Almost every big enough enterprise has a problem with their data. Applications are created in silos. In those silos, they are collecting gigabytes of data. Furthermore, departments after many years built high and thick walls around their data. As a result companies now are spending millions of dollars to counteract those problems. The usual solution is to recruit some suicide squad of data engineers and ask them not only to create some common data platform but also to retrieve data from every possible application and/or database in the company. Additionally, they have to create Super-Generic-Uber-Data-Model which will accommodate any kind of data. We all know how this story ends…

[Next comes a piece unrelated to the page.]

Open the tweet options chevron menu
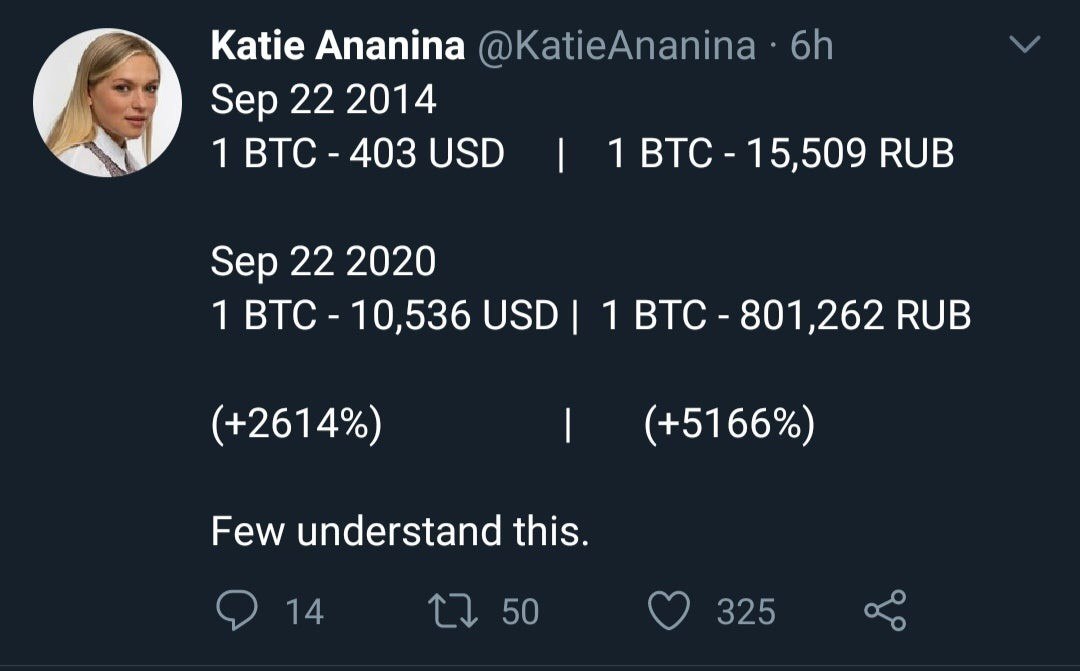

I think there is a good solution. I call it Event-Driven Data Mesh. This Data Architecture is not a silver bullet, but it is a good fit for more complex scenarios. This solution is based on a combination of a few already discovered patterns/concepts/methodologies. Two of them were most influential: Turning Database inside-out (described by Martin Klepmann) and Data Mesh (described by Zhamak Dehghani). But before we dive into the solution, first let’s see what kind of problems with data we exactly have.
Problems with data
Data is not FAIR
The FAIR acronym stands for findability, accessibility, interoperability, and reusability. This acronym was established in 2016 by the consortium of scientists and organizations, they called it: “FAIR Guiding Principles for scientific data management and stewardship”. The FAIR acronym was meant to be used in the scientific environment but if we take into consideration that most of the big organizations nowadays are (or should be) data-centric, we can easily adopt in every branch of the economy.
findability – data is discoverable by its metadata
accessibility – even if data is protected, everyone should be able to search through its metadata and then ask for access – if they will not know it exists, they will also not know if they need it
interoperability – format of data should be some open standard which everyone understands
reusability – it should be modeled in a way it can be easily integrated with other data sources
Data engineers don’t understand the domain of data they govern
In most cases, there is one team of data engineers who are responsible for retrieving and transforming data coming from multiple sub-domains of their business. This team thus have an extremely big problem to understand every detail of every sub-domain and in consequence of that to create a proper model.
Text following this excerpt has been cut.